Copy out the lines from the one containing "How do I perform: Click" through the one containing "This screenshot has width=1280, height=720.", inclusive, substituting "cog icon" for "gear icon" and leaving everything else unchanged.
-- start of RECORD SET --
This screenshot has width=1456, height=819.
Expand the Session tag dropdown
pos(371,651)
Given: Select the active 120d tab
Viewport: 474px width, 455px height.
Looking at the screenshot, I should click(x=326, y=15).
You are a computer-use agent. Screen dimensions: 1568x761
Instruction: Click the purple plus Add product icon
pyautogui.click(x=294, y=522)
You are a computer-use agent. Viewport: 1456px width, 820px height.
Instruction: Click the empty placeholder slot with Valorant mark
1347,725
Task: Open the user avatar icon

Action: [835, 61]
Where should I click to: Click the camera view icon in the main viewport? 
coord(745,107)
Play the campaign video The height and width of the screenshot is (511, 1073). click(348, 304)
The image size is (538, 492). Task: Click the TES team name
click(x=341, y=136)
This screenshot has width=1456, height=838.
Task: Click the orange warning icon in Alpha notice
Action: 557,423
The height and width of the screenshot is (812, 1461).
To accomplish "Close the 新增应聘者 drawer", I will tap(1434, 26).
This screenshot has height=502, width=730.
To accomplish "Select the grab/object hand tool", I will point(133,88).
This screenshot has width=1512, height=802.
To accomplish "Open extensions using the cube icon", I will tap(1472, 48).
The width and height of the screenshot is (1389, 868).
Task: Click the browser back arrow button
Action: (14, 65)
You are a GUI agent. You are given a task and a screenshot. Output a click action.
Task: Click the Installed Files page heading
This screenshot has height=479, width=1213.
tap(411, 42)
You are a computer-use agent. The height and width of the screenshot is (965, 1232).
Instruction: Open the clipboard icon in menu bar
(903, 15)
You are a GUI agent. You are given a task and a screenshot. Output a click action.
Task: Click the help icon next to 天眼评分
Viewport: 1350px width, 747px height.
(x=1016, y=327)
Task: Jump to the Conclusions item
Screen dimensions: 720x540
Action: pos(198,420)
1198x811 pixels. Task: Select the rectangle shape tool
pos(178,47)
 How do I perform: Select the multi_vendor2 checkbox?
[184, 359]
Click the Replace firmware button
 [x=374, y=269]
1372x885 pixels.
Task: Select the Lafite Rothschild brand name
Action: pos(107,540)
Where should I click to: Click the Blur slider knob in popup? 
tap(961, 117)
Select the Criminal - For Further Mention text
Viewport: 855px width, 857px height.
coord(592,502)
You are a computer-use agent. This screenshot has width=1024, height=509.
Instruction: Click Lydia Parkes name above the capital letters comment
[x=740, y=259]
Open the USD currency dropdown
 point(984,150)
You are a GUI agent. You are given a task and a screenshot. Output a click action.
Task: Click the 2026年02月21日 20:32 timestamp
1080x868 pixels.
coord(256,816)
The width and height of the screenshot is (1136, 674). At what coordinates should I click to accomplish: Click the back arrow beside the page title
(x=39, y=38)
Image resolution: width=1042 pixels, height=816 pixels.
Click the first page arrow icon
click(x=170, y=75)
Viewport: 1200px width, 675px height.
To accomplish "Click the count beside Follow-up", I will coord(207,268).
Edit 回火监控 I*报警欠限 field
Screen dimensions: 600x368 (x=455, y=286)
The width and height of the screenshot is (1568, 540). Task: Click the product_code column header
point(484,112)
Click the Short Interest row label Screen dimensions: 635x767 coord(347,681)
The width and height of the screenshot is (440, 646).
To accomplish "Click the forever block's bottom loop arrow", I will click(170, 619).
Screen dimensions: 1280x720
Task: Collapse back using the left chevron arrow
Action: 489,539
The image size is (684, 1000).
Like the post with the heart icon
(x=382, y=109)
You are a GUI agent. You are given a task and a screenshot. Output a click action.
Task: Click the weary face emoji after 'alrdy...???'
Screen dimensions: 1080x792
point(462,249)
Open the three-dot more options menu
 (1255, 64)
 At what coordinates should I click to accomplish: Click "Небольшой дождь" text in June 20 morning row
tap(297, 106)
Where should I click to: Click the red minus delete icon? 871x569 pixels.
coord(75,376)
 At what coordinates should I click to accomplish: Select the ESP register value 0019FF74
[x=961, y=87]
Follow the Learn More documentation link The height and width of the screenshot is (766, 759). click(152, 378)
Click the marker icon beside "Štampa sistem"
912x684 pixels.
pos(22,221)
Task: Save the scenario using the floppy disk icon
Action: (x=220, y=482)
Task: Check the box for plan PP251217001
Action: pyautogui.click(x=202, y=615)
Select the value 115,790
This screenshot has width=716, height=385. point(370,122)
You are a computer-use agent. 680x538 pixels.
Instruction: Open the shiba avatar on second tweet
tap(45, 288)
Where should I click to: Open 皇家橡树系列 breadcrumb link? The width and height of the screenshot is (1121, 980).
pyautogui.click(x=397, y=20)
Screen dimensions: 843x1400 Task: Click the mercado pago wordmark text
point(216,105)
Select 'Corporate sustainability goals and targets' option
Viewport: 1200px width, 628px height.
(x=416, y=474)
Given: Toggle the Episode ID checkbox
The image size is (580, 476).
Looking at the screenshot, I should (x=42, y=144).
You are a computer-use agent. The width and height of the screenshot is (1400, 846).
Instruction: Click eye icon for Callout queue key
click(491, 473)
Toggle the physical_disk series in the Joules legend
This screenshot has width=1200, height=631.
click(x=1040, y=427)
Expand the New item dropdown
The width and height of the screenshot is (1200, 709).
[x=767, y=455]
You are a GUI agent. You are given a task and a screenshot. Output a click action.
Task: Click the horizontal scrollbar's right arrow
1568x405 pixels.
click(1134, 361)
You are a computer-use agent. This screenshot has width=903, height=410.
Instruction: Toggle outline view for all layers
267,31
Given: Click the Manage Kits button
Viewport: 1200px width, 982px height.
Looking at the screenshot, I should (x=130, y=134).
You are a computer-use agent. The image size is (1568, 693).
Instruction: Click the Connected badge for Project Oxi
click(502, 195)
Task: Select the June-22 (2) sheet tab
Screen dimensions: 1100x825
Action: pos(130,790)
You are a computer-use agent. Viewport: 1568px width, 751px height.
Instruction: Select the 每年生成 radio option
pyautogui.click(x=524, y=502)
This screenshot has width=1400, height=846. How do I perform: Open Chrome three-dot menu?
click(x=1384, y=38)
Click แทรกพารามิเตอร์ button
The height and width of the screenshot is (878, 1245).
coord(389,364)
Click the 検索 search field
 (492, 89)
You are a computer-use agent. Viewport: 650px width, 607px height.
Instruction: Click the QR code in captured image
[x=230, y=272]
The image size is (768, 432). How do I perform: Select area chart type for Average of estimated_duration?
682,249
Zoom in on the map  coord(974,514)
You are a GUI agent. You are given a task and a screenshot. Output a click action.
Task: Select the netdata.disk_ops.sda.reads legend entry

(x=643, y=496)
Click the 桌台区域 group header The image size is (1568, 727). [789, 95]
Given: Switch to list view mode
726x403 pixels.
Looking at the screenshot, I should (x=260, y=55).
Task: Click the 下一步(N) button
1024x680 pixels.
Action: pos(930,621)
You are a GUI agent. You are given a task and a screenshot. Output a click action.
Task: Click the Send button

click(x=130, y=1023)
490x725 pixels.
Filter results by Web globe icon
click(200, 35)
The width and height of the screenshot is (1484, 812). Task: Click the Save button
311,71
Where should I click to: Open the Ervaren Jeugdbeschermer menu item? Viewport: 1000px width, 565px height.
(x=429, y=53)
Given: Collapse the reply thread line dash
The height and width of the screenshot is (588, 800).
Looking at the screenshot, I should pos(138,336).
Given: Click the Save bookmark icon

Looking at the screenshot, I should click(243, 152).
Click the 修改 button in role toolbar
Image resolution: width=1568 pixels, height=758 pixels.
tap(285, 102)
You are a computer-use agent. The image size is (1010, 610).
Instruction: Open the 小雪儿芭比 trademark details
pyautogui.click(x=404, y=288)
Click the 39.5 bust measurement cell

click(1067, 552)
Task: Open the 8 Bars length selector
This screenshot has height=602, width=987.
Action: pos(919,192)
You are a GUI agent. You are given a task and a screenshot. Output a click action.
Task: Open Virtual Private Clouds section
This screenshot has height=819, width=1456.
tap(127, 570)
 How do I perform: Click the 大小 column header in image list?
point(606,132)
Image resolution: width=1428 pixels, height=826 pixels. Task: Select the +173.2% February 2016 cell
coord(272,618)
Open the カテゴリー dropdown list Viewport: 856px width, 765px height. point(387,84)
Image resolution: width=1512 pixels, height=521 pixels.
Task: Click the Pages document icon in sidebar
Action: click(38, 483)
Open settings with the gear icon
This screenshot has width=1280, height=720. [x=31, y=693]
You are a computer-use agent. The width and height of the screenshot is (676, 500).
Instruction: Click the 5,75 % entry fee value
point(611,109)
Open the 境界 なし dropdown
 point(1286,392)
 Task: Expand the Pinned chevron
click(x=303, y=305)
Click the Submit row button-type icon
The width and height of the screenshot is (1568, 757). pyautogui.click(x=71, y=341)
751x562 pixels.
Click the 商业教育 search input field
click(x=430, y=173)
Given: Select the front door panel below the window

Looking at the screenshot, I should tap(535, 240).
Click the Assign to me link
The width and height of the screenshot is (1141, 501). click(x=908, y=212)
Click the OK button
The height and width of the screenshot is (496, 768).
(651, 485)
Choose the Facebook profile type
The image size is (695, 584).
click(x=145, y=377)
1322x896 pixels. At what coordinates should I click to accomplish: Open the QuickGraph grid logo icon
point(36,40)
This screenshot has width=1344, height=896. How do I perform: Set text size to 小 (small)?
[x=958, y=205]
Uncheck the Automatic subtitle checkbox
-- end of RECORD SET --
→ TASK SOLUTION:
 How do I perform: Click the 大小 column header in image list?
point(606,132)
Image resolution: width=1428 pixels, height=826 pixels. Task: Select the +173.2% February 2016 cell
coord(272,618)
Open the カテゴリー dropdown list Viewport: 856px width, 765px height. point(387,84)
Image resolution: width=1512 pixels, height=521 pixels.
Task: Click the Pages document icon in sidebar
Action: click(38, 483)
Open settings with the cog icon
This screenshot has width=1280, height=720. [x=31, y=693]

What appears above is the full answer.